だから、なんらかの病にかかって引きこもってしまっている人の気持ちは普通の人よりも分かっているつもりです。

だからこそ、子供を一人の人間として尊重しているのであれば、少しずつでいいから、一人で生きていける生活を送れるように支援してあげて欲しいと思います。

お金を支援するとか、生きていける環境を支援するというのは、
その場限りの精神安定剤にしかすぎません。
いつまでもバンソウコウを貼り続けているにすぎません。

そうしてあげることで、生きていくことは出来るかもしれませんが、生きていくだけが人生なのかということです。

そして何より、親にも一人の人間としての人生があります。

こういう問題はナイーブな問題で、これが正しいとか、こうすべきだという正解はありませんし、こんなことを書いていること自体、私は無責任なのかもしれません。

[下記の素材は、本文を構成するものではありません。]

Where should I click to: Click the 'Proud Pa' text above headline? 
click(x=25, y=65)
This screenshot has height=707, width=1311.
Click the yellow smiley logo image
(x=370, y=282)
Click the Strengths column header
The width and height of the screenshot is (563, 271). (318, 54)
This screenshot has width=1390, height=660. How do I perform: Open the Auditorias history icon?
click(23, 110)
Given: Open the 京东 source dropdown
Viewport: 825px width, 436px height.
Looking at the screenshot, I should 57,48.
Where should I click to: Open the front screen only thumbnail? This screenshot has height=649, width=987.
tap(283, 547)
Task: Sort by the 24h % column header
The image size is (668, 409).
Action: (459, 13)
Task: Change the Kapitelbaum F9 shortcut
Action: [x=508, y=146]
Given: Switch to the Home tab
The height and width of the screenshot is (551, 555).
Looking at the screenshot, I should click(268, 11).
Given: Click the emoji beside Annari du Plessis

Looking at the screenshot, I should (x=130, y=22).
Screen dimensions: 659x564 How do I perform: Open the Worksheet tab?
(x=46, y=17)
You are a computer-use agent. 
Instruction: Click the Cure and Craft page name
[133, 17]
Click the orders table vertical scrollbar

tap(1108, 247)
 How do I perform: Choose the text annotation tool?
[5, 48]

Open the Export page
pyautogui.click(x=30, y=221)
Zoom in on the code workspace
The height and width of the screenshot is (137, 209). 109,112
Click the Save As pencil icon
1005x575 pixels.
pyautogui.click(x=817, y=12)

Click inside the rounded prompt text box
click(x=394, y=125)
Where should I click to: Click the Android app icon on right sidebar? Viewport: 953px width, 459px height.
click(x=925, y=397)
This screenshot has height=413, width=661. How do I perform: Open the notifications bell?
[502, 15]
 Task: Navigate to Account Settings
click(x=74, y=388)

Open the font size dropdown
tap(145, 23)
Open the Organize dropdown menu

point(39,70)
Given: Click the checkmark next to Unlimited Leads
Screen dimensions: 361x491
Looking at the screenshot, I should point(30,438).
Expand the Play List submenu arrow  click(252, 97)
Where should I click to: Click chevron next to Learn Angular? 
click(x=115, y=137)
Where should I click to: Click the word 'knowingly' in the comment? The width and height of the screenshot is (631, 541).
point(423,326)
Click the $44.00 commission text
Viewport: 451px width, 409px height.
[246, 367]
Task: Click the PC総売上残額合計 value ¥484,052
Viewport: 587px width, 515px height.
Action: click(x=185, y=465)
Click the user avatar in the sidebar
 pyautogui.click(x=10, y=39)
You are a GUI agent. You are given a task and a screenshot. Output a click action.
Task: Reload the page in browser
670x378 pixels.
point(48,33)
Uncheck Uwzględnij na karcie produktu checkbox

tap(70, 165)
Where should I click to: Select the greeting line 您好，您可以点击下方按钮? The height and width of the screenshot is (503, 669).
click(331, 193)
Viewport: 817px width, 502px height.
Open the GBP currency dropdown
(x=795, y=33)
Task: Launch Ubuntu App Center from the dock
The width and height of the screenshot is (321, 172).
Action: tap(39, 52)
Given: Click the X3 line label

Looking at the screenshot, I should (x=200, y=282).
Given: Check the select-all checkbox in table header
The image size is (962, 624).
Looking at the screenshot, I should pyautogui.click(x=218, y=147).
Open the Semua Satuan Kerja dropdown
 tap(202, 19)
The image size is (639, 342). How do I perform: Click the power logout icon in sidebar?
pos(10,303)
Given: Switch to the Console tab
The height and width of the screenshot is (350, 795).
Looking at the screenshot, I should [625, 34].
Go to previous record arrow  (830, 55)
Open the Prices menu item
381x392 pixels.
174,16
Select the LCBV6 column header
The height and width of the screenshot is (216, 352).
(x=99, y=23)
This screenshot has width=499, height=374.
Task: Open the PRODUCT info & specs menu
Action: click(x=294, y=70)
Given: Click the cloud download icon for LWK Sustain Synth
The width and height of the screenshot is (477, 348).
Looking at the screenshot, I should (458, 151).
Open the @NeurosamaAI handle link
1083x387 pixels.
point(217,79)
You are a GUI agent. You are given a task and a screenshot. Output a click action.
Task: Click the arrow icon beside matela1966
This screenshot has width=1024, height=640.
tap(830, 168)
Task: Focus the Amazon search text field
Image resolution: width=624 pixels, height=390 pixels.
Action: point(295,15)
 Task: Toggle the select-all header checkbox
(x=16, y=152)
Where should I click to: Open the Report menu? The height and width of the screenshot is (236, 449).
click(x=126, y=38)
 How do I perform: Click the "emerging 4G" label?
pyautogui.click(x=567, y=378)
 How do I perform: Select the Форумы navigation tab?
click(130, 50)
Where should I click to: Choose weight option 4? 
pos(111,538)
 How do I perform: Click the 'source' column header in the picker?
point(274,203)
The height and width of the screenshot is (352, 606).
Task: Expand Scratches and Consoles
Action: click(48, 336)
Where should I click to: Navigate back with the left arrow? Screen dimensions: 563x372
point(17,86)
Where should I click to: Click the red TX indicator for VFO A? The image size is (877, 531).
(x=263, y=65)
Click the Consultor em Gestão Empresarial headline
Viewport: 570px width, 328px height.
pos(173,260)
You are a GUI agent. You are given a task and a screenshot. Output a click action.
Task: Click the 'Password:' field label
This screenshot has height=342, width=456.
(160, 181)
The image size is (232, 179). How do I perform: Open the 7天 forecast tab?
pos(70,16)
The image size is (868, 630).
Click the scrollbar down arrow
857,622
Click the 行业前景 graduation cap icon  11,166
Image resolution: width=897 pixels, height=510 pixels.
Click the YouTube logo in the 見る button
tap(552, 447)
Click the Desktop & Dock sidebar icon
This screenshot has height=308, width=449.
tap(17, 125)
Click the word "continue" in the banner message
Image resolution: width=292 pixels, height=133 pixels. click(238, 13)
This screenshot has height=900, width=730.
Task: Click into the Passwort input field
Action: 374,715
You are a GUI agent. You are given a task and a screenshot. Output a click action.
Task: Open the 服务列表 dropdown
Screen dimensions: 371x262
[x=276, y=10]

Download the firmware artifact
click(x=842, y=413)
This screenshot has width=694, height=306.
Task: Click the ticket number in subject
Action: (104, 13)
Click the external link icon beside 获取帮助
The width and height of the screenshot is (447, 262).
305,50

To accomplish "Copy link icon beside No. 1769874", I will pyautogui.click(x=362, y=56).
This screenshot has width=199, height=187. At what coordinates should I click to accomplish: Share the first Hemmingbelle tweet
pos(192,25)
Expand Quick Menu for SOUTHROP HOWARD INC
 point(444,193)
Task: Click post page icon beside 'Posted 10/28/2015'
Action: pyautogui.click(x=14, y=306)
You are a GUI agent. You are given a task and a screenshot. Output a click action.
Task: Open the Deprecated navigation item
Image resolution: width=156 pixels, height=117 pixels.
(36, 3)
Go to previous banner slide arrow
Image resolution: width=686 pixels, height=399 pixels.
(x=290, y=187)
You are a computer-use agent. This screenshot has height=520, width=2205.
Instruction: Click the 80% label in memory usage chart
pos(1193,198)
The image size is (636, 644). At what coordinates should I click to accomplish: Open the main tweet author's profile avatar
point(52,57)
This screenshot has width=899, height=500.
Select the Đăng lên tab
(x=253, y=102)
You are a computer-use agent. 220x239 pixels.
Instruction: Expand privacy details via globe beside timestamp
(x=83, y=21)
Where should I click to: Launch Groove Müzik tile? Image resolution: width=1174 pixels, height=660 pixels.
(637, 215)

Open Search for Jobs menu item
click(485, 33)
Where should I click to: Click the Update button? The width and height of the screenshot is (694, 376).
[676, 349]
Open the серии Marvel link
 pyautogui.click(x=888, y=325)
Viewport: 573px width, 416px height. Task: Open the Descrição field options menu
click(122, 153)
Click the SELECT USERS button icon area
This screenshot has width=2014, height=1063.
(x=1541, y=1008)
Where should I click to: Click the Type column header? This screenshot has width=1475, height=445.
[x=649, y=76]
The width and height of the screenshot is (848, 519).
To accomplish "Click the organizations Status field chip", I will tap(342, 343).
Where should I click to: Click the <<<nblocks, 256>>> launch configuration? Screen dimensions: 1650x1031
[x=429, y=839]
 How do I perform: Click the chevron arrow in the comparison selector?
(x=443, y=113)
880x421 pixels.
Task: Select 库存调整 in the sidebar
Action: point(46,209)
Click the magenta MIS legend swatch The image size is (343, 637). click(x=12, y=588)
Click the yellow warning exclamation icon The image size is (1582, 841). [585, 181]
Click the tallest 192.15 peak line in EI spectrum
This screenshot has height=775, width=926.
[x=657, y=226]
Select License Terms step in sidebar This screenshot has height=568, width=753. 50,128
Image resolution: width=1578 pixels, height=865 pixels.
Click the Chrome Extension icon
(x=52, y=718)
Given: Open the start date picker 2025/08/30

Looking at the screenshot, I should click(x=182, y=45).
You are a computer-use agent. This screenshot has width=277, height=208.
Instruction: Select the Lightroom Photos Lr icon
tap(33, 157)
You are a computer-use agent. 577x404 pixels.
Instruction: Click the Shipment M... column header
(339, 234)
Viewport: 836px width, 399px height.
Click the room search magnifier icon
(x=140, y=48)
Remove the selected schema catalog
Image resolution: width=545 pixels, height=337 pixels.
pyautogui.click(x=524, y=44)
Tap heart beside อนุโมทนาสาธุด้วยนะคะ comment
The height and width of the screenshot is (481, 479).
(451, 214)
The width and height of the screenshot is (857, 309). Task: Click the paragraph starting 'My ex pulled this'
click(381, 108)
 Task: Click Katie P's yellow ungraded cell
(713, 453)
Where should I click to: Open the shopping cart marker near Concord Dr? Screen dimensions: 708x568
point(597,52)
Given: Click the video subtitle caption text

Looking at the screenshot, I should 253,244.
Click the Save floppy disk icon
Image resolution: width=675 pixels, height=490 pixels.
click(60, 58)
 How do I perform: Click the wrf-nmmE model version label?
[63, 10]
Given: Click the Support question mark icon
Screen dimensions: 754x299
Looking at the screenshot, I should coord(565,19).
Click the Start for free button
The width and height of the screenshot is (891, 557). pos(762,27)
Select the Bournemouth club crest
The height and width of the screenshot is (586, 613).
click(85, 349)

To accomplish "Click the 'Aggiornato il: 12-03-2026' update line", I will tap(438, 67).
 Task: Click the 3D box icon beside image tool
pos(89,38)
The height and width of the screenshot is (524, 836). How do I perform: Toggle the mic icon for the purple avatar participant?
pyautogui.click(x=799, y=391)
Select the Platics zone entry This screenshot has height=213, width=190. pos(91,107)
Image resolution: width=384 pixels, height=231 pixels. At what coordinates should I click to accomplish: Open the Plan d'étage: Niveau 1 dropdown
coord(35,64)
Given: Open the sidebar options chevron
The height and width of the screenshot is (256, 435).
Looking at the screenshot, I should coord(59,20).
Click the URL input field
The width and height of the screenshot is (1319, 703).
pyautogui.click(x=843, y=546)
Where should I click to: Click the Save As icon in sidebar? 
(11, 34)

しかし、少しずつでも環境を変えない限りは、現状から変わることはありません。

いくら大切に育てていても、親が死んでしまった後はやはり面倒を見ることは出来ないわけです。
資産をいくら遺していても、その後どうなるかはわからないわけです。

それならば、今お金を遺してあげる計算をするよりも、その子が一人で生きていける人間いなるよう支援してあげる努力の方が大切だと思います。

とは言え、おそらくこのような問題を抱えている親はそのように取り組んでいると思います。

その親に対してのメッセージではなく、自分が死んだあとも子に資産を遺してあげる人生設計を立てるべきだという意見が腑に落ちなかった、という記事でした。

とりとめのない記事になってしまいましたが、これに関する意見、苦情も受け付けます。
皆さんの意見もお聞かせください。